This trial is active, not recruiting.

Condition atopic dermatitis
Treatments skin biopsy, skin suction blister, mantoux test
Sponsor University College, London
Collaborator Dermatrust
Start date May 2014
End date May 2017
Trial size 140 participants
Trial identifier NCT02102841, 13/0410, 14/LO/0243


The aim of this study is to investigate the mechanisms behind the immune dysfunction that occurs in atopic eczema (or atopic dermatitis).

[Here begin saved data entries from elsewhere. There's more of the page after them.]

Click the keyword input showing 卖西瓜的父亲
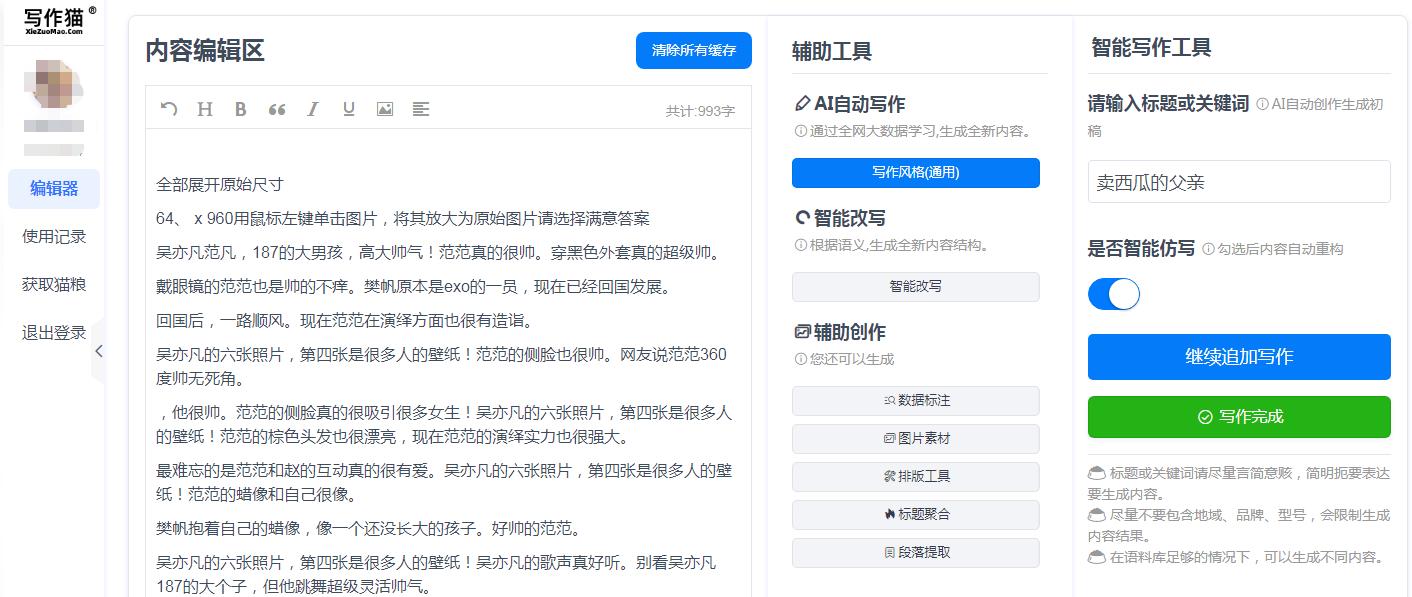 pos(1238,181)
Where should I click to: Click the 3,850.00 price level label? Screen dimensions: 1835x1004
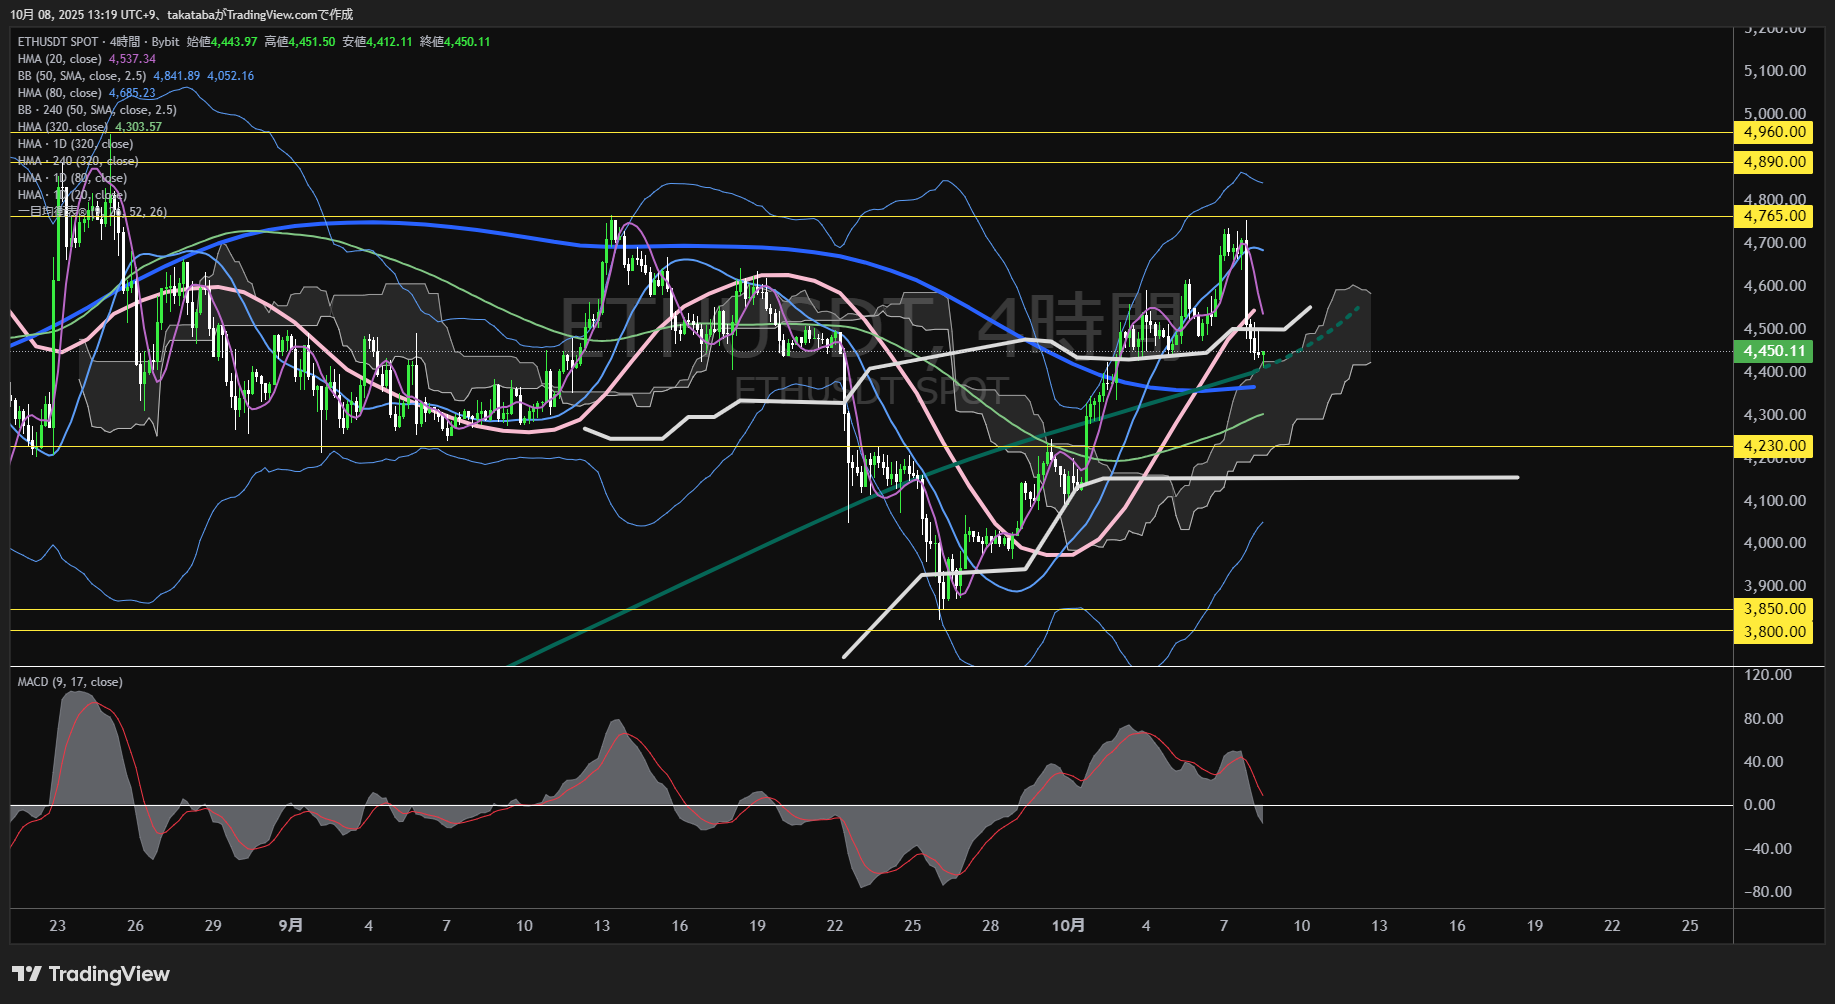1775,609
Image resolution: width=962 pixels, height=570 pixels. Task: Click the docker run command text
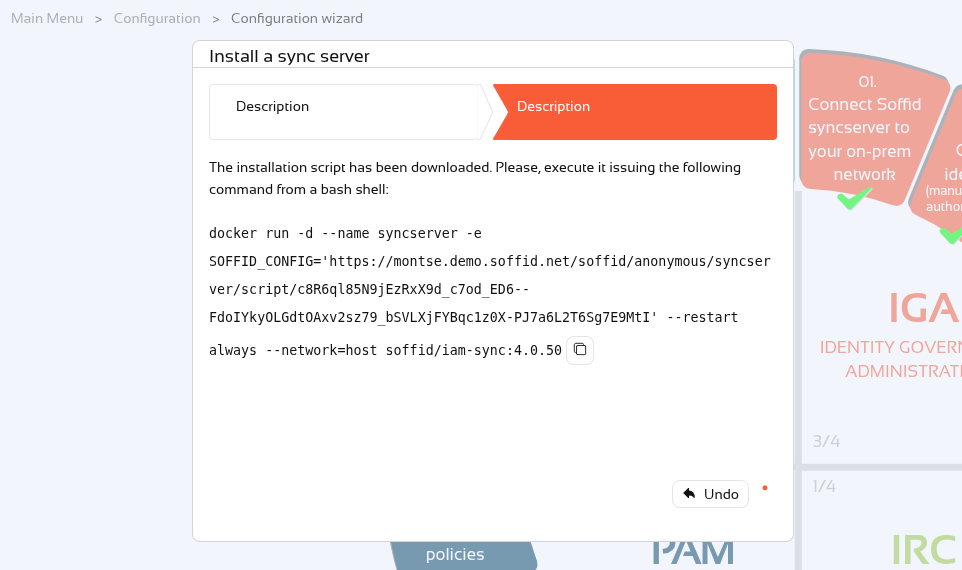click(x=490, y=291)
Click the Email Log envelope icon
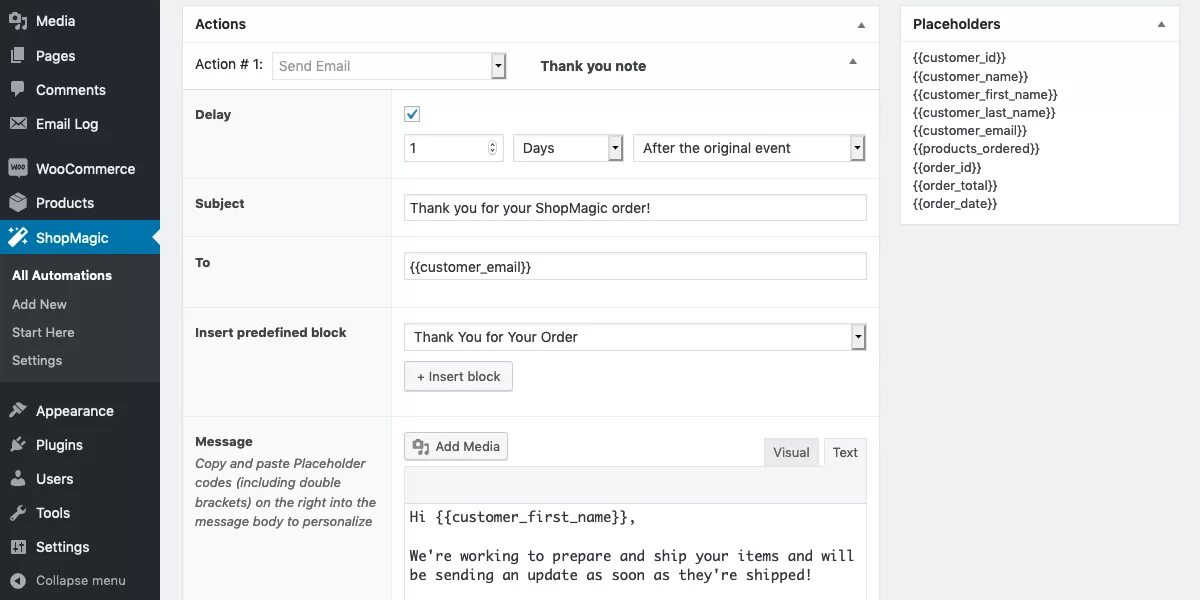This screenshot has width=1200, height=600. 18,124
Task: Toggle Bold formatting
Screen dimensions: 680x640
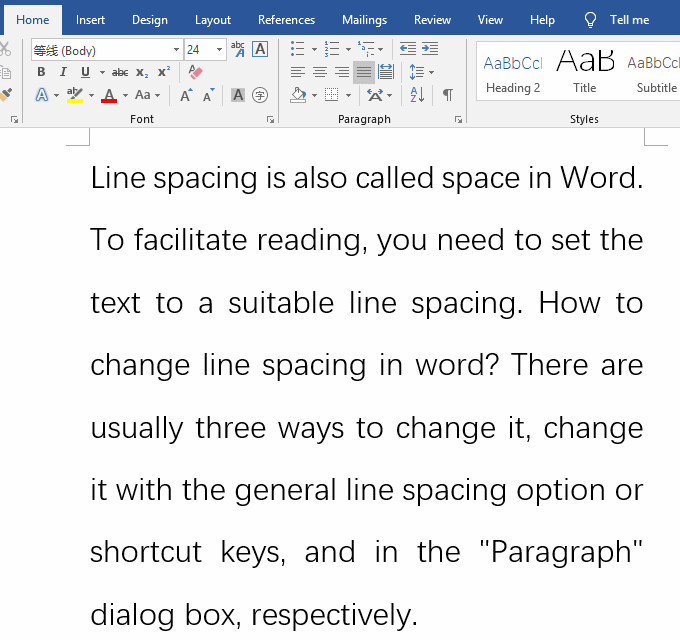Action: (41, 72)
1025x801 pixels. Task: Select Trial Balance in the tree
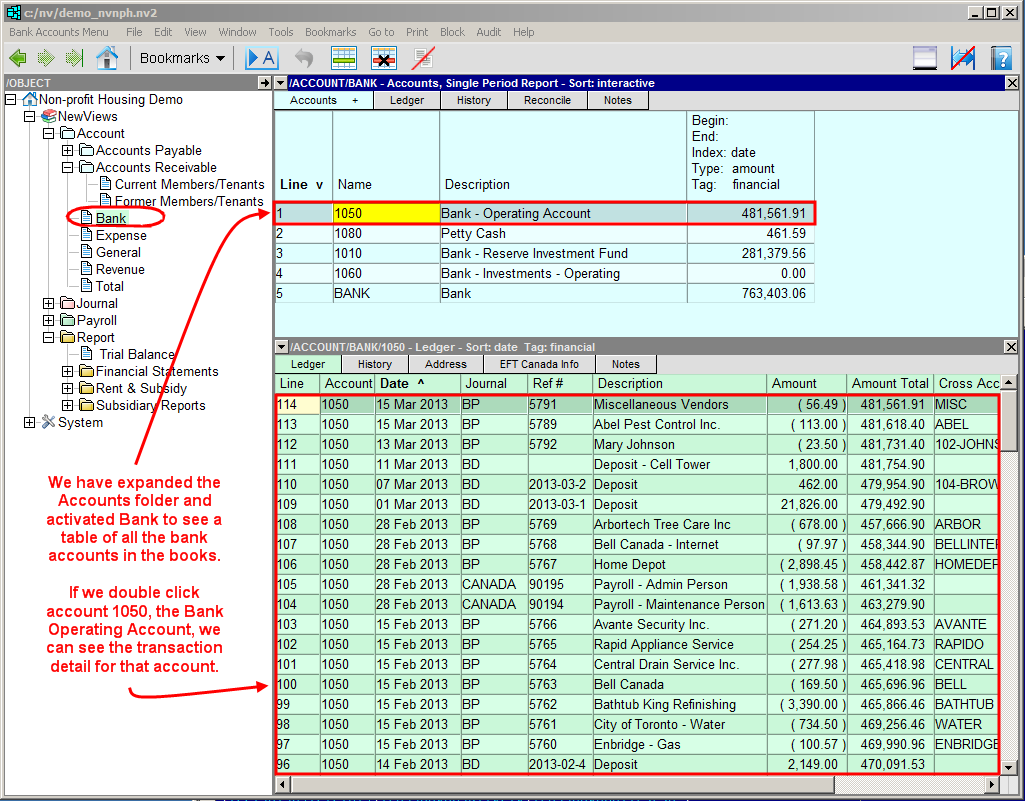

United States No locations recruiting
Other countries No locations recruiting

Study Design

Allocation non-randomized
Intervention model parallel assignment
Masking open label
Primary purpose basic science
5mm skin punch biopsy on forearm
skin biopsy
Skin suction blister induced on forearm
skin suction blister
0.1ml tuberculin purified protein derivative (PPD) is injected intradermally into an area of non-lesional skin on the volar aspect of each of the patient's forearms. This is followed by a skin biopsy on one arm and induction of a skin suction blister on the other arm.
skin biopsy
skin suction blister
mantoux test Tuberculin PPD (SSI)

Primary Outcomes

Number of regulatory T cells in lesional skin of atopic dermatitis patients compared to healthy volunteers
time frame: Up to 14 days

Eligibility Criteria

Male or female participants at least 18 years old.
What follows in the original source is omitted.